A divisa dessa nova filosofia será «O homem é para si mesmo o ser supremo»: não há nenhum ser superior ao homem. Deus é uma ilusão, melhor dizendo, o produto ou o resultado de uma ilusão. Como em seguida se explicitará, aquilo que o homem adorou (Deus) nada mais é do que o homem separado de si, alienado, estranho a si mesmo. Os predicados que nos habituámos a considerar divinos nada mais são do que perfeições próprias da espécie humana que o homem projectou para fora de si, inventando Deus como seu proprietário.

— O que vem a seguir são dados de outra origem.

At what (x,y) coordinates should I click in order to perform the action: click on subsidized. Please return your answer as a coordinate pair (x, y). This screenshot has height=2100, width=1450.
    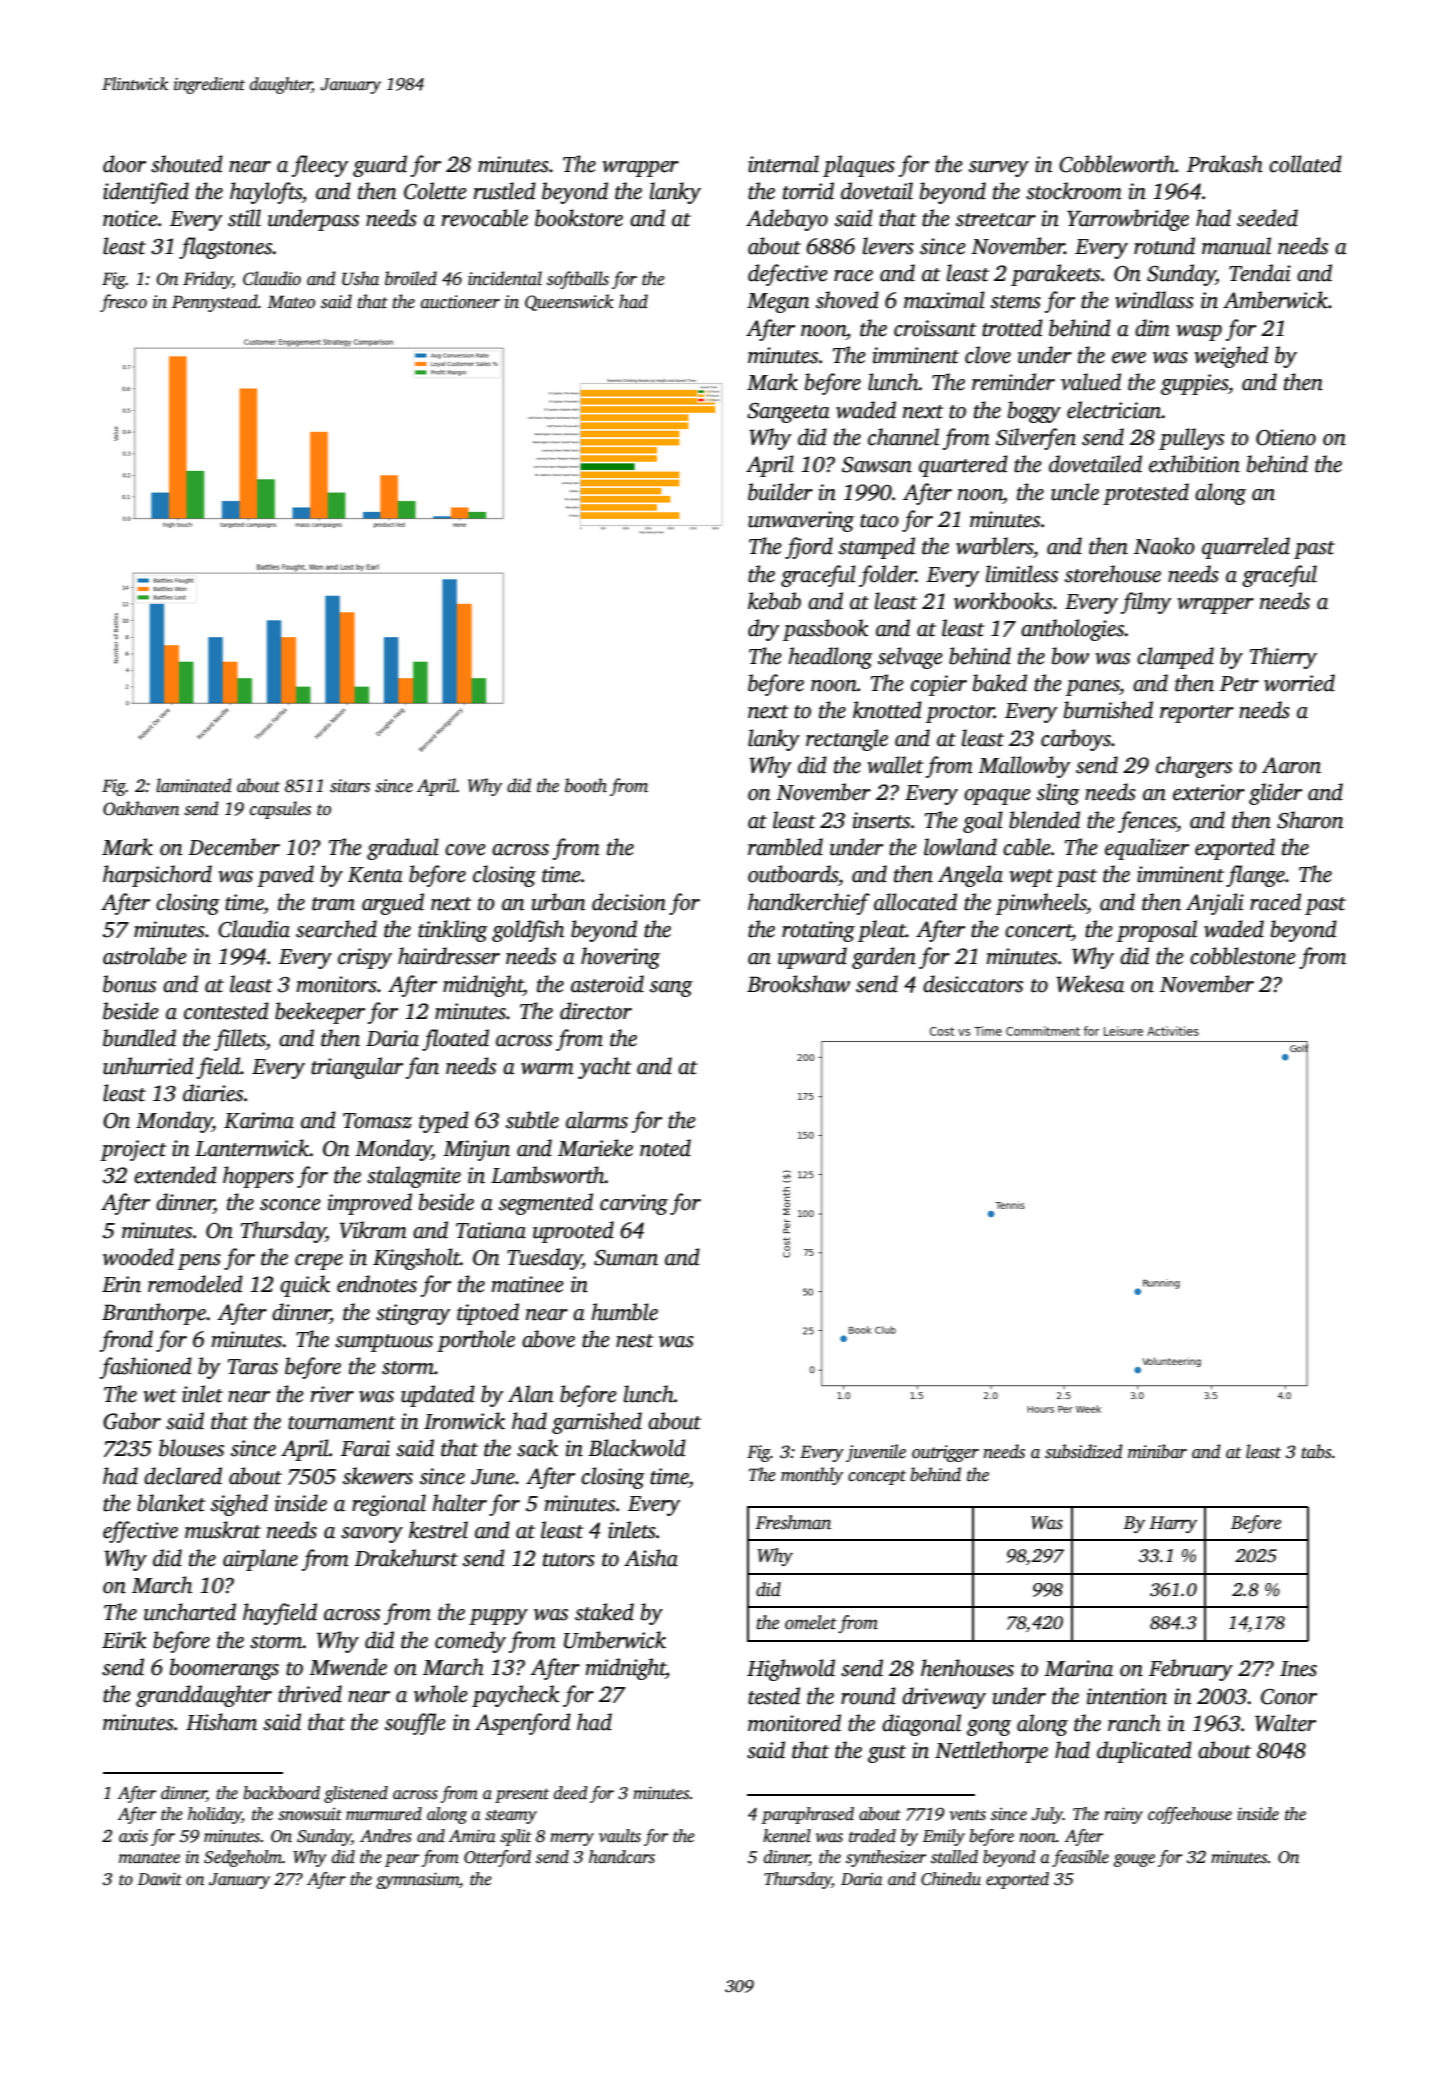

Em suma, Deus é aquilo que o homem sempre desejou ser e erradamente pensou que não era. Deve-se acordar do sonho religioso, libertar o homem de Deus, dessa ficção que ele transformou em realidade, empobrecendo-se a si mesmo, separando-se de qualidades que definiam a sua essência, o seu ser. Denunciar Deus como ilusão do homem é revelar o conteúdo antropológico da religião. A religião falou sempre de Deus como tudo aquilo que o homem não era. Feuerbach diz que é tempo de nos darmos conta que Deus é o homem alienado, separado de propriedades suas.
Esta desalienação, a afirmação de que não há nenhum ser superior ao homem, visa naturalizar o ser humano, transformá-lo de «filho de Deus» (ilusão) em «filho da Natureza». Enquanto não acordar do sonho religioso o homem não descobrirá o seu verdadeiro ser. Continuará a considerar-se criado por Deus à sua imagem e semelhança.
Sendo Deus puro espírito, realidade não-natural, o homem julgará que será tanto mais humano quanto mais se libertar das suas raízes naturais, de tudo o que é material e sensível. Procurando aproximar-se o mais possível desse ilusório modelo divino, o homem tende a desvalorizar o que não é espiritual, vive na terra como se, de direito, fosse cidadão do céu. Deus corresponde assim à negação e desvalorização da dimensão natural, material, corpórea, sensível, do ser humano. Dirá Feuerbach acerca da sua nova filosofia:
«A minha doutrina resume-se em duas palavras: natureza e homem.»
Revelar o conteúdo antropológico da religião e da teologia (denunciar que quando falamos de Deus referimo-nos sem o saber ao homem) é libertar o homem da inferiorização perante um ser que é obra ou criação própria de quem se iludiu sobre si mesmo e revalorizar o ser humano como ser de «carne e sangue». Rejeita-se assim como unilateral e abstracto o conceito de homem como ser essencialmente espiritual, tão característico da generalidade da tradição filosófica ocidental.
A filosofia especulativa, que Feuerbach critica especialmente na figura de Hegel, seu máximo representante, é uma «teologia disfarçado». O seu carácter racionalista, o uso de conceitos muito abstractos, a linguagem muito técnica, o raciocínio profundo e elaborado, são, segundo Feuerbach, «disfarces», véus que pretendem ocultar preconceitos religiosos.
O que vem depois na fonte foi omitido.